Jefferson’s faith in democracy was, at bottom, a faith in education.
Believing, as he said, “that the people are the only safe depositories of
their own liberty,” it was essential that they should be educated to a
certain degree and prepared to take part in public affairs; moreover,
government should be structured in ways that invited widespread citizen
participation. Empowerment of the people depended upon education. It was,
therefore, a paramount responsibility of democratic government.
Tax-supported public education assumed common schools shaping a common
citizenship and a common culture.

After his retirement as President, Jefferson preached that the future of
democracy hung from two hooks: first, general education to enable every
citizen to judge for himself how best to secure freedom and happiness, and
second, the establishment everywhere of “little republics,” which he called
“wards,” and compared to New England town meetings, to encourage due
participation in public affairs. The wards should be responsible for the
public schools. Jefferson distrusted concentrated power.

■ Data segment
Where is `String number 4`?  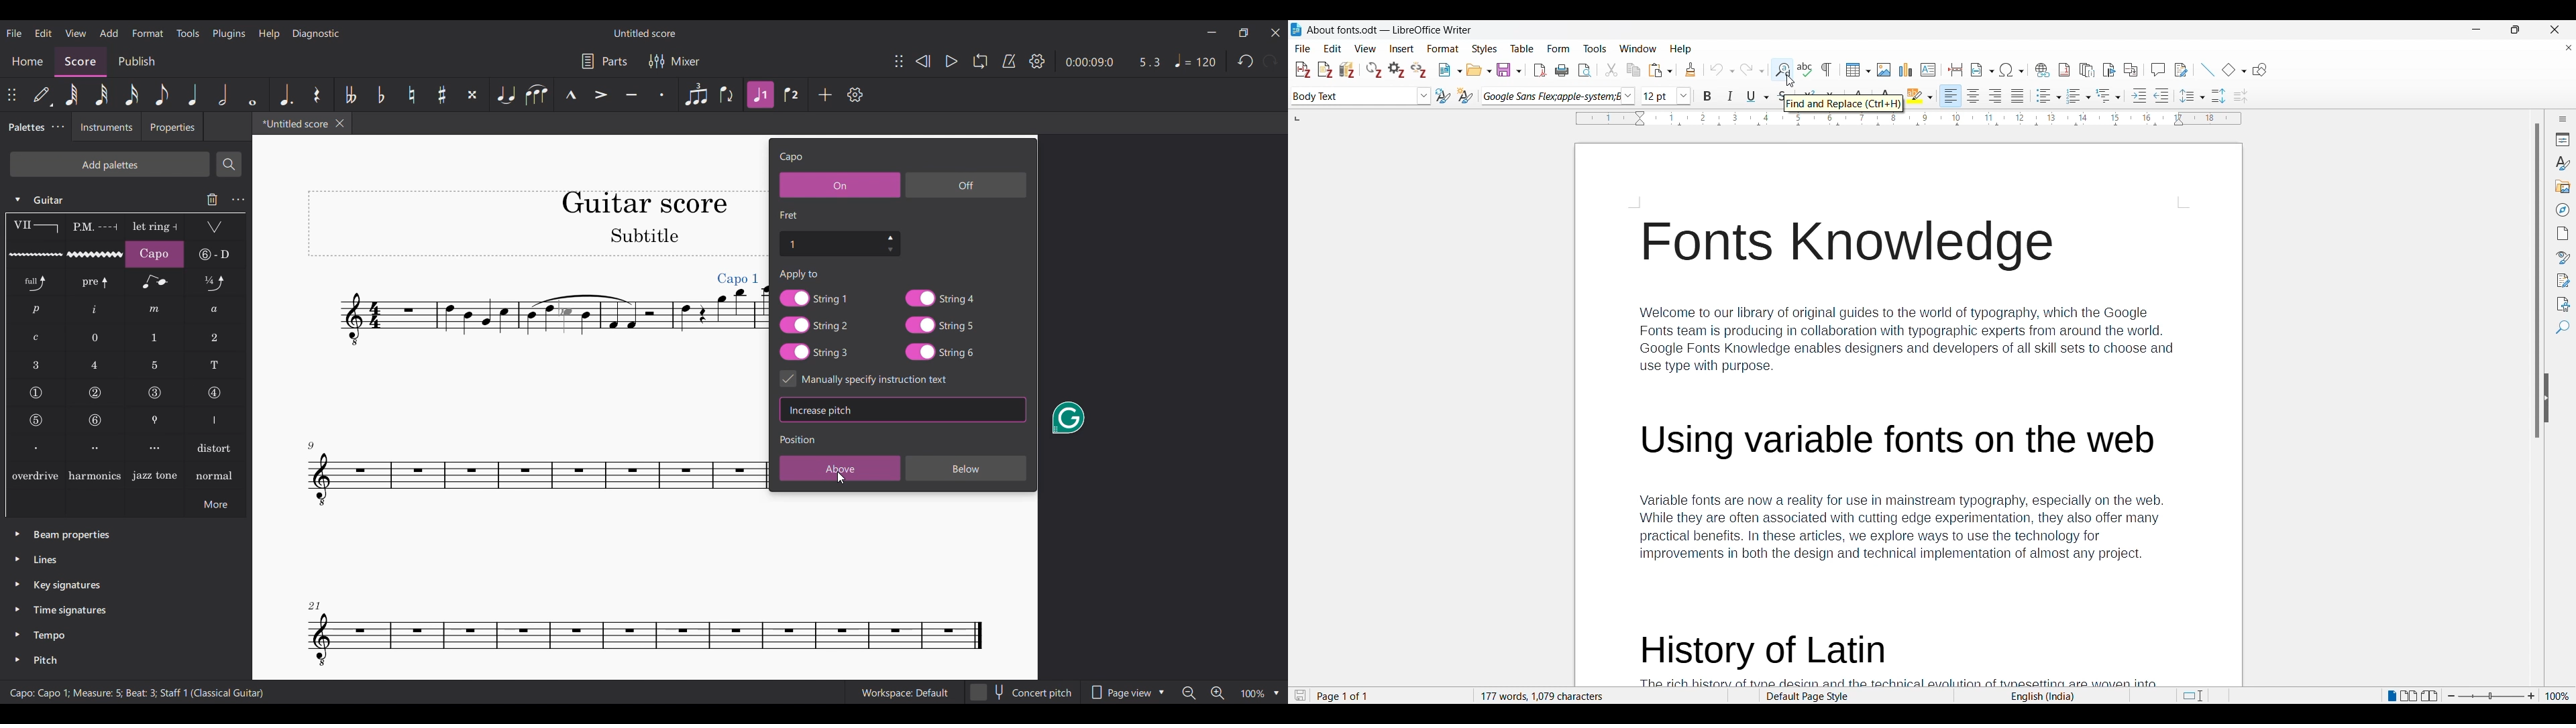 String number 4 is located at coordinates (214, 394).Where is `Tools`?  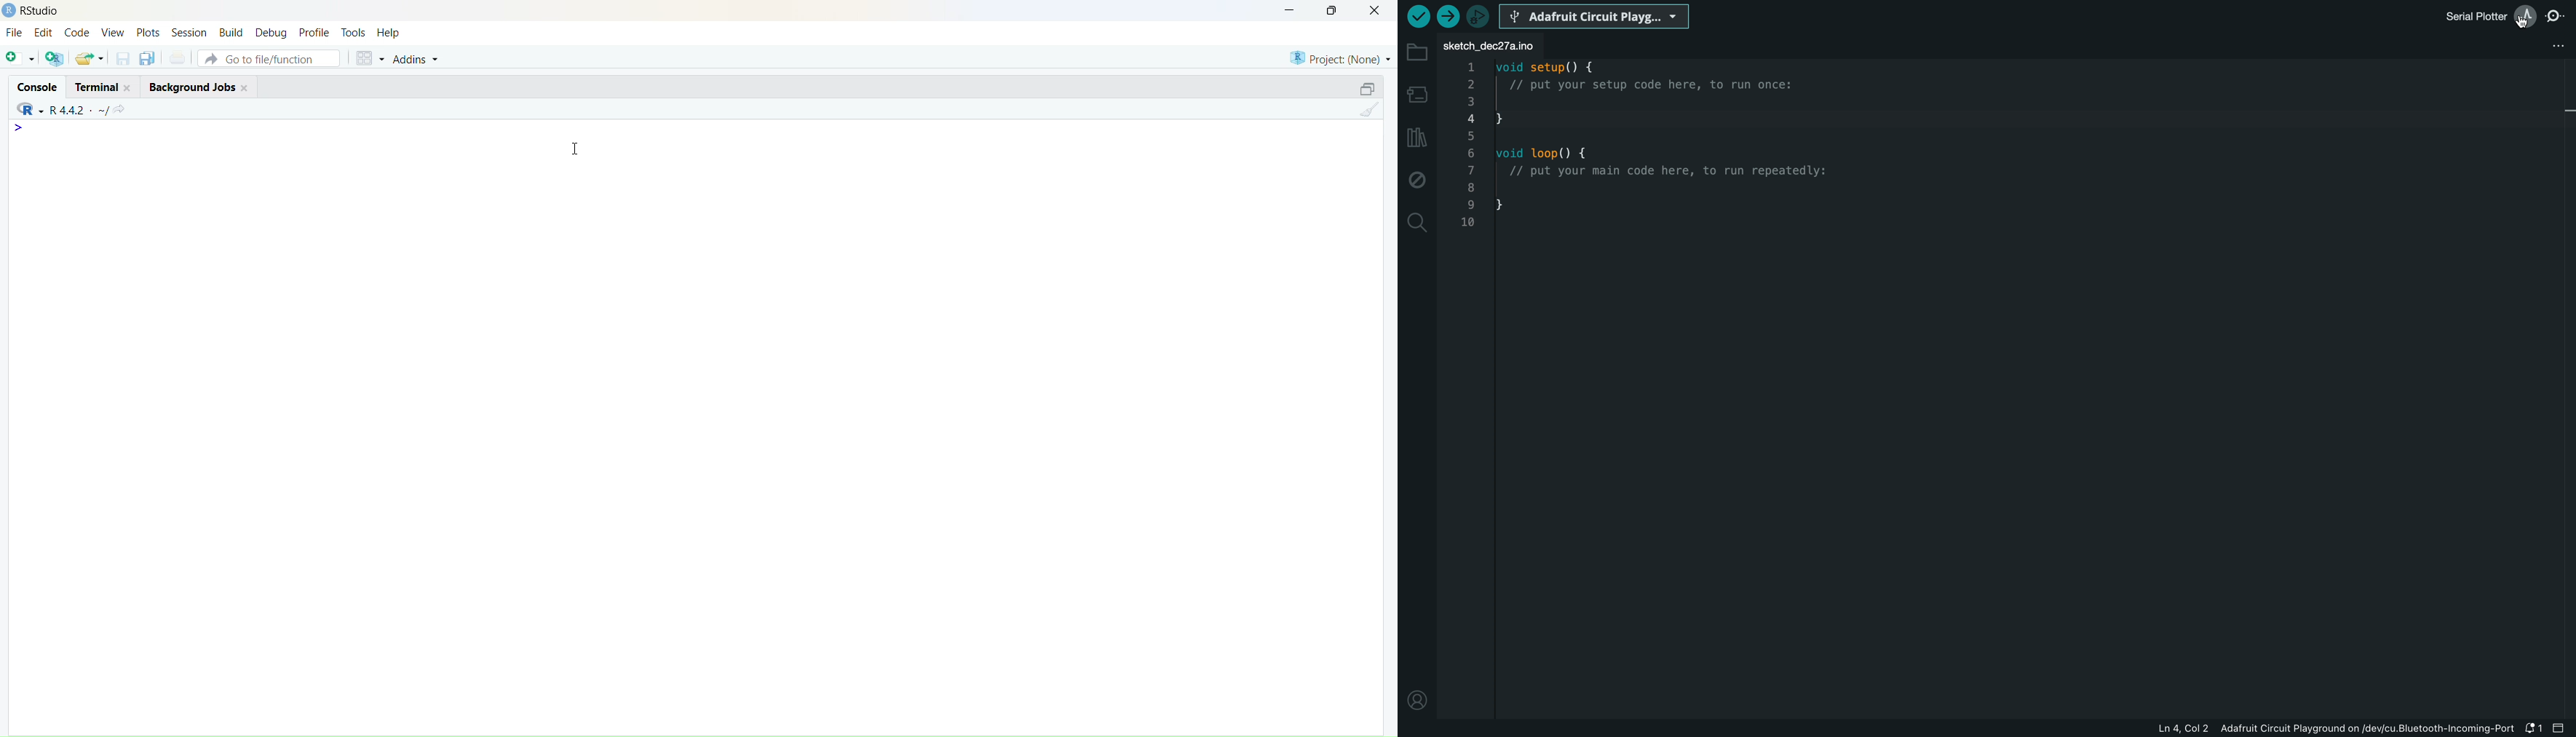 Tools is located at coordinates (354, 30).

■ Work to do
1. In the passage on Jefferson and education, what did Jefferson compare his proposed "wards" to?
2. Pick up the passage on Jefferson's faith in education where it ends and write the next part.

■ Task responses
1. New England town meetings.

2.
“What,” he asked, “has destroyed liberty and the rights of man in every
government under the sun? The generalizing and concentrating of all cares in
one body.” Where power is dispersed, and common schooling is the rule, every
citizen may come to identify his own interest with the interests of the
whole. With impassioned eloquence, Jefferson declared: “Where every man …
feels he is a participator in the government of affairs, not merely at an
election one day in the year, but every day; where there shall not be a man
in the State who will not be a member of some one of its councils, great or
small, he will let the heart be torn out of his body sooner than his powers
be wrested from him by a Caesar or Bonaparte.”

If Jefferson was right, the health, indeed the salvation, of American
democracy depends upon the making of informed, responsible, and
participating citizens. Civic education, therefore, ought to be a central
theme in the conduct and curriculum of schools. This includes many things,
from the integration of the children of a pluralistic society in a shared
culture to thorough instruction in the history and workings of American
democracy.

In recent years, the achievement of scientific, mathematical, and cultural
literacy have been set forth as key goals of K-12 education. Civic
literacy, however, has been neglected. Yet in the vision of Thomas
Jefferson — the vision as well of Horace Mann and John Dewey among eminent
American educators — civic literacy is fundamental, morally, socially,
politically. By restoring the iron thread of civic learning and civic
purpose in our schools, we help to restore faith in American ideals and
institutions. The philosopher Santayana once remarked that in America “the
common citizen must be something of a saint and something of a hero.” There
is a Jeffersonian ring to that. It encapsulates a worthy idea."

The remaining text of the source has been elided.